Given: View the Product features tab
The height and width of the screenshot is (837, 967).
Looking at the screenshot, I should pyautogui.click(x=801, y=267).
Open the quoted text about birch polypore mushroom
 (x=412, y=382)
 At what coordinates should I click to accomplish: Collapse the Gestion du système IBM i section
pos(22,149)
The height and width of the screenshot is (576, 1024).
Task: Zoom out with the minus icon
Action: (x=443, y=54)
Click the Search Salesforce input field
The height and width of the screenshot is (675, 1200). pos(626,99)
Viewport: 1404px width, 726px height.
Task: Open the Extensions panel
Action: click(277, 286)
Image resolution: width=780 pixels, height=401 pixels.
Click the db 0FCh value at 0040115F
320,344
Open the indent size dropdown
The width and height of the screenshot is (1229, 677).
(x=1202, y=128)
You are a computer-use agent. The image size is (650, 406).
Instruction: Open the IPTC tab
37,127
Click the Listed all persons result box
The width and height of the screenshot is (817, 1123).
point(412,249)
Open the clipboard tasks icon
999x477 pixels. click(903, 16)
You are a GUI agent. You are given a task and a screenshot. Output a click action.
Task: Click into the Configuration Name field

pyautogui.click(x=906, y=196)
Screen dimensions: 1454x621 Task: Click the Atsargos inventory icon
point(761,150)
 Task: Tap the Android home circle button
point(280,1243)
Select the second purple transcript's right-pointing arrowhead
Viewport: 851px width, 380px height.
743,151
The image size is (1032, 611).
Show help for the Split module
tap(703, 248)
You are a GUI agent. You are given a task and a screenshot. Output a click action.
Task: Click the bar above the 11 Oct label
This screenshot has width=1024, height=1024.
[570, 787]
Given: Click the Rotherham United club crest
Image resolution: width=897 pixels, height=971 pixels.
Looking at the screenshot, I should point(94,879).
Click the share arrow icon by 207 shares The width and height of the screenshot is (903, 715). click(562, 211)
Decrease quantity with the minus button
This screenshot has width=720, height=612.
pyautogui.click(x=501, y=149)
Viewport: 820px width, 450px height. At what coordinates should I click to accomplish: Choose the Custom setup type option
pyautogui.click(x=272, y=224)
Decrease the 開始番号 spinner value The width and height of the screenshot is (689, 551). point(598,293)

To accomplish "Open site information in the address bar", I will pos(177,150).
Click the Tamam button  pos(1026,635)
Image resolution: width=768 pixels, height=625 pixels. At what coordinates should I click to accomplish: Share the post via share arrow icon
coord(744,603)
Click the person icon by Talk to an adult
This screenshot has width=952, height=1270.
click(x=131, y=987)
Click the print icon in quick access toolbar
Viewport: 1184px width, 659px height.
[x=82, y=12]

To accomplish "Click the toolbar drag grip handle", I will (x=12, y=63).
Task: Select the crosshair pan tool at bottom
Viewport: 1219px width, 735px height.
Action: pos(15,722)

☆ ☆ ☆ ☆

> **ASSIGNMENT**
Nothing is to be left out; reproduce each record exactly.

> **PROBLEM SOLUTION**
Given: View the Product features tab
The height and width of the screenshot is (837, 967).
Looking at the screenshot, I should pyautogui.click(x=801, y=267).
Open the quoted text about birch polypore mushroom
 (x=412, y=382)
 At what coordinates should I click to accomplish: Collapse the Gestion du système IBM i section
pos(22,149)
The height and width of the screenshot is (576, 1024).
Task: Zoom out with the minus icon
Action: (x=443, y=54)
Click the Search Salesforce input field
The height and width of the screenshot is (675, 1200). pos(626,99)
Viewport: 1404px width, 726px height.
Task: Open the Extensions panel
Action: click(277, 286)
Image resolution: width=780 pixels, height=401 pixels.
Click the db 0FCh value at 0040115F
320,344
Open the indent size dropdown
The width and height of the screenshot is (1229, 677).
(x=1202, y=128)
You are a computer-use agent. The image size is (650, 406).
Instruction: Open the IPTC tab
37,127
Click the Listed all persons result box
The width and height of the screenshot is (817, 1123).
point(412,249)
Open the clipboard tasks icon
999x477 pixels. click(903, 16)
You are a GUI agent. You are given a task and a screenshot. Output a click action.
Task: Click into the Configuration Name field

pyautogui.click(x=906, y=196)
Screen dimensions: 1454x621 Task: Click the Atsargos inventory icon
point(761,150)
 Task: Tap the Android home circle button
point(280,1243)
Select the second purple transcript's right-pointing arrowhead
Viewport: 851px width, 380px height.
743,151
The image size is (1032, 611).
Show help for the Split module
tap(703, 248)
You are a GUI agent. You are given a task and a screenshot. Output a click action.
Task: Click the bar above the 11 Oct label
This screenshot has width=1024, height=1024.
[570, 787]
Given: Click the Rotherham United club crest
Image resolution: width=897 pixels, height=971 pixels.
Looking at the screenshot, I should point(94,879).
Click the share arrow icon by 207 shares The width and height of the screenshot is (903, 715). click(562, 211)
Decrease quantity with the minus button
This screenshot has width=720, height=612.
pyautogui.click(x=501, y=149)
Viewport: 820px width, 450px height. At what coordinates should I click to accomplish: Choose the Custom setup type option
pyautogui.click(x=272, y=224)
Decrease the 開始番号 spinner value The width and height of the screenshot is (689, 551). point(598,293)

To accomplish "Open site information in the address bar", I will pos(177,150).
Click the Tamam button  pos(1026,635)
Image resolution: width=768 pixels, height=625 pixels. At what coordinates should I click to accomplish: Share the post via share arrow icon
coord(744,603)
Click the person icon by Talk to an adult
This screenshot has width=952, height=1270.
click(x=131, y=987)
Click the print icon in quick access toolbar
Viewport: 1184px width, 659px height.
[x=82, y=12]

To accomplish "Click the toolbar drag grip handle", I will (x=12, y=63).
Task: Select the crosshair pan tool at bottom
Viewport: 1219px width, 735px height.
Action: pos(15,722)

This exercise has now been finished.